The whole of the data is to be reproduced exactly.

──────────────────────────────

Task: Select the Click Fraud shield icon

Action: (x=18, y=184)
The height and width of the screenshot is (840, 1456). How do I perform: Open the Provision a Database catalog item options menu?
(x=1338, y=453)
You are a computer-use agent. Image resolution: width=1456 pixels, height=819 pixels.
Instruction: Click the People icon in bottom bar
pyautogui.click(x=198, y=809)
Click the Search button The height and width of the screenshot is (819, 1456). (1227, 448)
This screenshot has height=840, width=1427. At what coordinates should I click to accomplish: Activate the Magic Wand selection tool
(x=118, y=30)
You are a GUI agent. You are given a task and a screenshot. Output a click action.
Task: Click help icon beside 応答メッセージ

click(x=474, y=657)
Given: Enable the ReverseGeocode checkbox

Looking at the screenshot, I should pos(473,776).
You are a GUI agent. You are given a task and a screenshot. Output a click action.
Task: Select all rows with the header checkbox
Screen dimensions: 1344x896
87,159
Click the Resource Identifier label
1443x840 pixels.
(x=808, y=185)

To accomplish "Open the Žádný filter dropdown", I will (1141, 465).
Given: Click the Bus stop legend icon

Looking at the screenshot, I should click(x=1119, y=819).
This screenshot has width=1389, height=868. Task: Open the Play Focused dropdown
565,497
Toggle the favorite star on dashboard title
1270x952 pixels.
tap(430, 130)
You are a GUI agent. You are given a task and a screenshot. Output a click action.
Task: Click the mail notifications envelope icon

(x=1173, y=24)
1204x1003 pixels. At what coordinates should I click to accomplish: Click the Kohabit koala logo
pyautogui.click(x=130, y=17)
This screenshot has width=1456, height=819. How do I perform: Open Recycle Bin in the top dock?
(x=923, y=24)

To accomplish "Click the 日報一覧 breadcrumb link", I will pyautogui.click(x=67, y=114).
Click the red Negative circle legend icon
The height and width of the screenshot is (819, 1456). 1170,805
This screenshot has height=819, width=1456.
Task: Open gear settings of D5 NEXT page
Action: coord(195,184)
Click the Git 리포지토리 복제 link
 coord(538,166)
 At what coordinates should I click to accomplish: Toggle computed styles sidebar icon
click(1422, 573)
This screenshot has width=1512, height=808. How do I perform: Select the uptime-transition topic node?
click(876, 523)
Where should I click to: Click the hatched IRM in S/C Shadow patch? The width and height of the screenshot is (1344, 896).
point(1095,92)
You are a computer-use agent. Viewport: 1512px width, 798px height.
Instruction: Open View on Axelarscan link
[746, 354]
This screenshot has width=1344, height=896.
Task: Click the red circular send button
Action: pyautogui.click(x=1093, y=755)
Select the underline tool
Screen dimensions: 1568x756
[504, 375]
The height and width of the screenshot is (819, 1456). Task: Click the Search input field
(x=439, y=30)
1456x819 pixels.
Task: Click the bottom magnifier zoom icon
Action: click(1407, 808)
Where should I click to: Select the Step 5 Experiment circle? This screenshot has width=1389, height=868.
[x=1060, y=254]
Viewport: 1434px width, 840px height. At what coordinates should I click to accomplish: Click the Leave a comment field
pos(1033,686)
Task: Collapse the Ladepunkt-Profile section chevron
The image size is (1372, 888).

──────────────────────────────

> **Solution**
Task: Select the Click Fraud shield icon

Action: (x=18, y=184)
The height and width of the screenshot is (840, 1456). How do I perform: Open the Provision a Database catalog item options menu?
(x=1338, y=453)
You are a computer-use agent. Image resolution: width=1456 pixels, height=819 pixels.
Instruction: Click the People icon in bottom bar
pyautogui.click(x=198, y=809)
Click the Search button The height and width of the screenshot is (819, 1456). (1227, 448)
This screenshot has height=840, width=1427. At what coordinates should I click to accomplish: Activate the Magic Wand selection tool
(x=118, y=30)
You are a GUI agent. You are given a task and a screenshot. Output a click action.
Task: Click help icon beside 応答メッセージ

click(x=474, y=657)
Given: Enable the ReverseGeocode checkbox

Looking at the screenshot, I should pos(473,776).
You are a GUI agent. You are given a task and a screenshot. Output a click action.
Task: Select all rows with the header checkbox
Screen dimensions: 1344x896
87,159
Click the Resource Identifier label
1443x840 pixels.
(x=808, y=185)

To accomplish "Open the Žádný filter dropdown", I will (1141, 465).
Given: Click the Bus stop legend icon

Looking at the screenshot, I should click(x=1119, y=819).
This screenshot has width=1389, height=868. Task: Open the Play Focused dropdown
565,497
Toggle the favorite star on dashboard title
1270x952 pixels.
tap(430, 130)
You are a GUI agent. You are given a task and a screenshot. Output a click action.
Task: Click the mail notifications envelope icon

(x=1173, y=24)
1204x1003 pixels. At what coordinates should I click to accomplish: Click the Kohabit koala logo
pyautogui.click(x=130, y=17)
This screenshot has width=1456, height=819. How do I perform: Open Recycle Bin in the top dock?
(x=923, y=24)

To accomplish "Click the 日報一覧 breadcrumb link", I will pyautogui.click(x=67, y=114).
Click the red Negative circle legend icon
The height and width of the screenshot is (819, 1456). 1170,805
This screenshot has height=819, width=1456.
Task: Open gear settings of D5 NEXT page
Action: coord(195,184)
Click the Git 리포지토리 복제 link
 coord(538,166)
 At what coordinates should I click to accomplish: Toggle computed styles sidebar icon
click(1422, 573)
This screenshot has width=1512, height=808. How do I perform: Select the uptime-transition topic node?
click(876, 523)
Where should I click to: Click the hatched IRM in S/C Shadow patch? The width and height of the screenshot is (1344, 896).
point(1095,92)
You are a computer-use agent. Viewport: 1512px width, 798px height.
Instruction: Open View on Axelarscan link
[746, 354]
This screenshot has width=1344, height=896.
Task: Click the red circular send button
Action: pyautogui.click(x=1093, y=755)
Select the underline tool
Screen dimensions: 1568x756
[504, 375]
The height and width of the screenshot is (819, 1456). Task: Click the Search input field
(x=439, y=30)
1456x819 pixels.
Task: Click the bottom magnifier zoom icon
Action: click(1407, 808)
Where should I click to: Select the Step 5 Experiment circle? This screenshot has width=1389, height=868.
[x=1060, y=254]
Viewport: 1434px width, 840px height. At what coordinates should I click to accomplish: Click the Leave a comment field
pos(1033,686)
Task: Collapse the Ladepunkt-Profile section chevron
The image size is (1372, 888).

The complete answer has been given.